Más que urbanas son leyendas caseras, inventadas por los padres de los padres de nuestros padres. Así nos inculcaron los primeros temores y nos volvieron tan maniáticos como ellos. Éramos esponjas y nos creíamos todo.
«No juegues con fuego que luego te meas en la cama», «No te toques que te quedas ciego», «No te bañes hasta dos horas después de comer que se te corta la digestión», «No te pongas bizco, que como te dé un mal aire te quedas así», «Como no te duermas pronto los Reyes Magos pasan de largo», «Como no te comas todas las lentejas llamo al hombre del saco», «Como no comas espinacas te quedarás enano», «A los niños los trae la cigüeña», «Como no vayas a misa acabarás en el infierno», «No te tragues los chicles que se te pegan al estómago», «No abras el paraguas en casa que da mala suerte», «No dejes las tijeras abiertas que da mala suerte», «Bébete rápido el zumo que se van las vitaminas», «No pises las hormigas, que son de Dios», «Si te pica es porque estás curando», «Si no rezas por la noche lo mismo mañana no te despiertas»…
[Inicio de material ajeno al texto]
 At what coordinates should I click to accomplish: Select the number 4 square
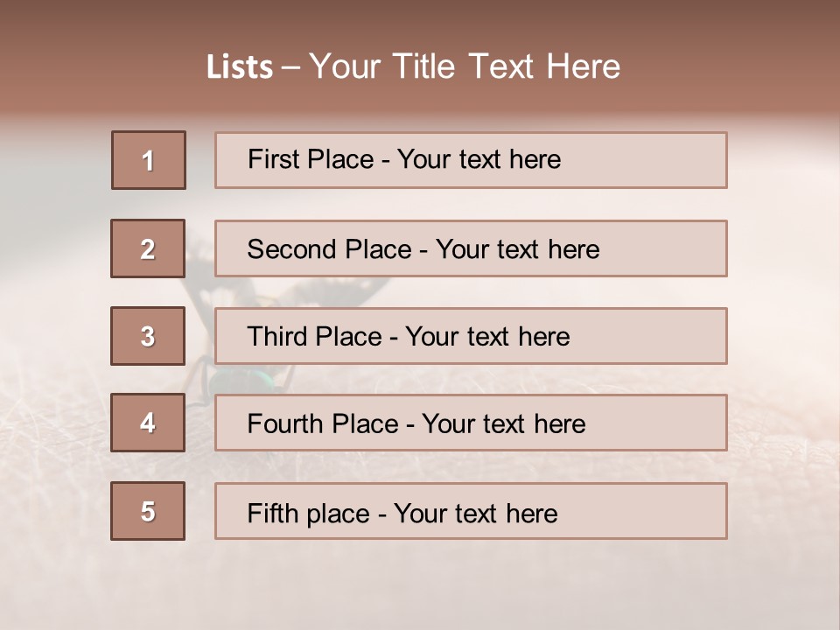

Las cintas de casete de nuestros grupos favoritos; los libros de «Elige tu propia aventura»; los Súper Humor; la medalla que conseguimos en los cursillos de natación; las cartillas con nuestras notas de sexto, séptimo y octavo de EGB; nuestro reloj agenda Casio Telememo; el título de primero de mecanografía; una carpeta forrada con fotos de Glenn Medeiros y Bon Jovi; la caja donde guardábamos las chapas y las canicas; un álbum de cromos de fútbol de la temporada 80-81 sin completar; los imanes de nevera de RAM con forma de cabeza de animales; las chapas de fútbol y las porterías que hicimos con una caja de zapatos…
Somos los niños marcados por la triple vírica, la vacuna que nos protegía del sarampión, las paperas y la rubéola. La inyección debía de tener el tamaño de una banderilla porque nos dejaba un recuerdo en el hombro para toda la vida. La verdad es que molaba compararla con las de los compañeros de clase…
EL BOTIQUÍN DE NUESTRAS MADRES
En casa nunca faltaban los medicamentos «genéricos»: que nos dolía la cabeza, una aspirina; que teníamos tos, un supositorio —que por cierto, siempre nos ponían al revés—; que no se nos quitaba la tos, una inyección; que los mocos no nos dejaban respirar por la noche, Vicks VapoRub.
Si teníamos una muela picada nos echaban un líquido negro que nos dejaba un extraño sabor metálico en la boca durante el resto del día. Había un líquido para acabar con las verrugas. Para las llagas en la boca nos daban un medicamento con palo, Oralsone, que devorábamos como si fueran piruletas de Fiesta.